Adhemerval Zanella adhemerval.zanella@linaro.org
Mon Nov 8 17:04:23 GMT 2021



On 08/11/2021 12:13, Sergey Bugaev wrote:
> On Mon, Nov 8, 2021 at 5:55 PM Adhemerval Zanella
> <adhemerval.zanella@linaro.org> wrote:
>>> Is this (either closes everything or nothing) an appropriate thing to
>>> promise in the common header? Similarly, if the default implementation
>>> accepts no flags, should the common description mention "the
>>> CLOSE_RANGE prefix"?
>>
>> Well, that's the semantic of the both the syscall and the Linux fallback.
>> If Hurd does not provide such semantic I think you should work this out.
> 
> My Hurd patch does provide that semantic. I'm concerned about this
> being promised in the generic header; some other port/kernel could
> potentially decide to instead stop & propagate an error from closing a
> descriptor. Perhaps the claim could be qualified (for instance, "In
> all current ports, ...")? Not that this matters.
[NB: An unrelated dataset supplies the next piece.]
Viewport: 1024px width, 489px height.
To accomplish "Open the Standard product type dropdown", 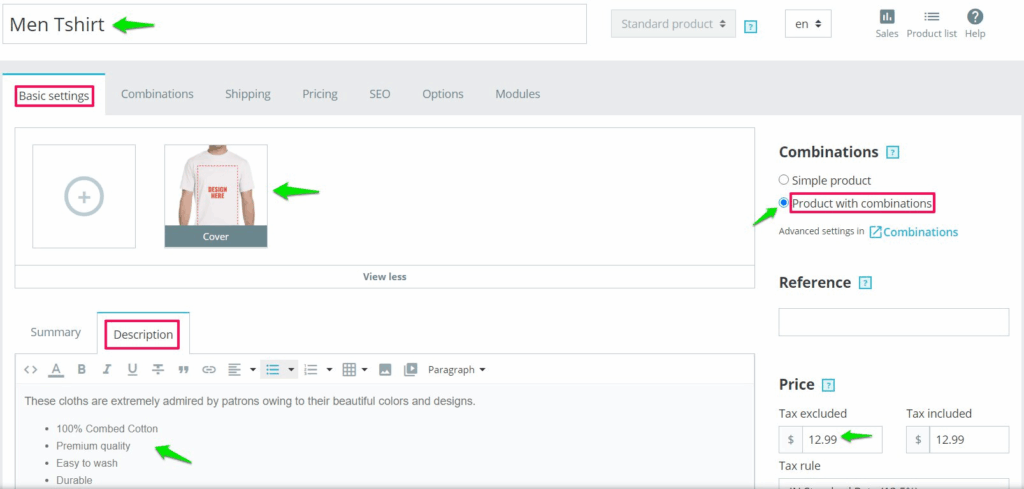I will [672, 24].
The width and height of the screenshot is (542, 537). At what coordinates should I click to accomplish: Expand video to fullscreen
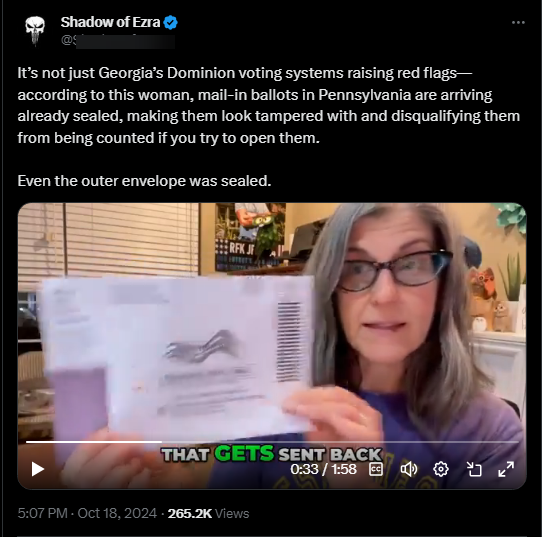click(x=506, y=469)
I think it worth to align with other two current implementation (Linux
and FreeBSD) where errors are indeed ignored.  I changed to:

/* Close all file descriptors in the range FD up to MAX_FD.  The flag FLAGS
   are defined by the CLOSE_RANGE prefix.  This function behaves like close
   on the range and gaps where the file descriptor is invalid or errors
   encountered while closing file descriptors are ignored.   Returns 0 on
   successor or -1 for failure (and sets errno accordingly).  */


> 
> Another suggestion:
> 
>> +  for (int i = 0; i < maxfd; i++)
>> +    if (i >= lowfd)
>> +      __close_nocancel_nostatus (i);
> 
> This should be
> 
> int i;
> for (i = first; i <= last && i < maxfd; i++)
>   __close_nocancel_nostatus (i);
> 
> shouldn't it?
> 
> How does that even compile? 'lowfd' is the name of closefrom's
> argument. close_range's arguments are 'first' and 'last' (and
> 'flags').

It does not, mostly because it is not really used anywhere. I have
fixed it, thanks.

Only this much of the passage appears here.